**Directions:**
Repeat precisely, and only, the lines between the line containing "Open the Metric" and the end of the listing below, both ends included.

**Provided data:**
※

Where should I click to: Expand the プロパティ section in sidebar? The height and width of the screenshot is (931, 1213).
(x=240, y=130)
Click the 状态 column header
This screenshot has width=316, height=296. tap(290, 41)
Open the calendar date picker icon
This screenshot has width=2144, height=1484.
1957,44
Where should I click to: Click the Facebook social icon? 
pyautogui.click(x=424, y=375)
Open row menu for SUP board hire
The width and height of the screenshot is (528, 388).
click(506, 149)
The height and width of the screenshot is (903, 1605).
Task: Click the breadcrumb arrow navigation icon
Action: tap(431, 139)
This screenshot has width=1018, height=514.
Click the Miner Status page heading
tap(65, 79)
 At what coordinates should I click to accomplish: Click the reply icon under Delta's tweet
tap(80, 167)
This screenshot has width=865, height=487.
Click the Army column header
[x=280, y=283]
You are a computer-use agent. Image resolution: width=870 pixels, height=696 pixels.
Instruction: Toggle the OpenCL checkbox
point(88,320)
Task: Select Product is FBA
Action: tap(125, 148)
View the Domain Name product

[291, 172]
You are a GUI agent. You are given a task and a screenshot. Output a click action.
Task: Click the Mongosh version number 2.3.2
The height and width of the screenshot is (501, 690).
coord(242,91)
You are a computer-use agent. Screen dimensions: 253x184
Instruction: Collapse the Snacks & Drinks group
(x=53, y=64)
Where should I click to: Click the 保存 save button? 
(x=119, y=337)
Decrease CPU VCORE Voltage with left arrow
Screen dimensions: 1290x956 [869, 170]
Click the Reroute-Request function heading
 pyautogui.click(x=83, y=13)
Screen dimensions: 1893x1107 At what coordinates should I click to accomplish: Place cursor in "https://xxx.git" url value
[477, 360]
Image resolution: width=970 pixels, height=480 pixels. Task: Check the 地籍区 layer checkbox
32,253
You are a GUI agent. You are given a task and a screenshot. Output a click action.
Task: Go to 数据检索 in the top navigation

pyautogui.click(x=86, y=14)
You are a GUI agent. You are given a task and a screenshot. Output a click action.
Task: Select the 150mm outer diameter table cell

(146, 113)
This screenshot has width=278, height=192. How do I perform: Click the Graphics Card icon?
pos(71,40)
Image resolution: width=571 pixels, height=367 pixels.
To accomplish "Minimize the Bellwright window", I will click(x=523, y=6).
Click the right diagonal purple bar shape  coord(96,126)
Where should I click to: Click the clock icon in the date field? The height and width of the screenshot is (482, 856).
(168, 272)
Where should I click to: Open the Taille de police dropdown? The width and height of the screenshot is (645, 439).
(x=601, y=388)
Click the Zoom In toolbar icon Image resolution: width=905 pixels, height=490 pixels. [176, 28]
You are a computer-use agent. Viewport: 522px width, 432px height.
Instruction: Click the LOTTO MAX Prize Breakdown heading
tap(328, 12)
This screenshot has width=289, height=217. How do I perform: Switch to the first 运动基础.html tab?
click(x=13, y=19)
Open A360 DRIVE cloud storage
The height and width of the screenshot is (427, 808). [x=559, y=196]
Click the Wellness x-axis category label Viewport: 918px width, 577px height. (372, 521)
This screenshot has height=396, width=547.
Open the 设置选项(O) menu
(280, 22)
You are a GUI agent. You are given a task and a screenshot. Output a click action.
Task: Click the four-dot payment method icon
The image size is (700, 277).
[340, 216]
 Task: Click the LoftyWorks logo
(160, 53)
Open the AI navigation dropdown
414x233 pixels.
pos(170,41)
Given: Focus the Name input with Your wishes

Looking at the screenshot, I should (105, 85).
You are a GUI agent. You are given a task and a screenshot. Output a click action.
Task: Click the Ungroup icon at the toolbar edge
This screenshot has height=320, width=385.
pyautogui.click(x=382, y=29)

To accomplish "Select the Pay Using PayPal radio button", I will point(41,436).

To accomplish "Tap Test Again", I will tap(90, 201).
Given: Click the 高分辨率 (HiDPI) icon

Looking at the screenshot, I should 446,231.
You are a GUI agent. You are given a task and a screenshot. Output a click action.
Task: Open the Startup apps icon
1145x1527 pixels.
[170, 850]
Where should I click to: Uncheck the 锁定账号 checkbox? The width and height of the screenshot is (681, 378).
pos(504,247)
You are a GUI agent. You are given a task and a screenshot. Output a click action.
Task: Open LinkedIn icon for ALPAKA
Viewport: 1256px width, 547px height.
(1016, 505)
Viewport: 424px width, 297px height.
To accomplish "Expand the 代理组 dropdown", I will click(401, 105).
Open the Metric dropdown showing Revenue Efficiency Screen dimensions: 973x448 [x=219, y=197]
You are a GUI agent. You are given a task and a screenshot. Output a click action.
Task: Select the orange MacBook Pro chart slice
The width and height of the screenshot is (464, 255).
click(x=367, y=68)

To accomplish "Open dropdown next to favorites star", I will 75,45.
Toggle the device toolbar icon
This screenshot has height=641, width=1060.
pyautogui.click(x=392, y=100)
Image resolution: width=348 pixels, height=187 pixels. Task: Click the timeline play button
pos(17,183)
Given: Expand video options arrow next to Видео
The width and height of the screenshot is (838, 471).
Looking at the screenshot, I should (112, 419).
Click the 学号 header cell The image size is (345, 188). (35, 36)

※

**Solution to this exercise:**
Open the Metric dropdown showing Revenue Efficiency Screen dimensions: 973x448 [x=219, y=197]
You are a GUI agent. You are given a task and a screenshot. Output a click action.
Task: Select the orange MacBook Pro chart slice
The width and height of the screenshot is (464, 255).
click(x=367, y=68)

To accomplish "Open dropdown next to favorites star", I will 75,45.
Toggle the device toolbar icon
This screenshot has height=641, width=1060.
pyautogui.click(x=392, y=100)
Image resolution: width=348 pixels, height=187 pixels. Task: Click the timeline play button
pos(17,183)
Given: Expand video options arrow next to Видео
The width and height of the screenshot is (838, 471).
Looking at the screenshot, I should (112, 419).
Click the 学号 header cell The image size is (345, 188). (35, 36)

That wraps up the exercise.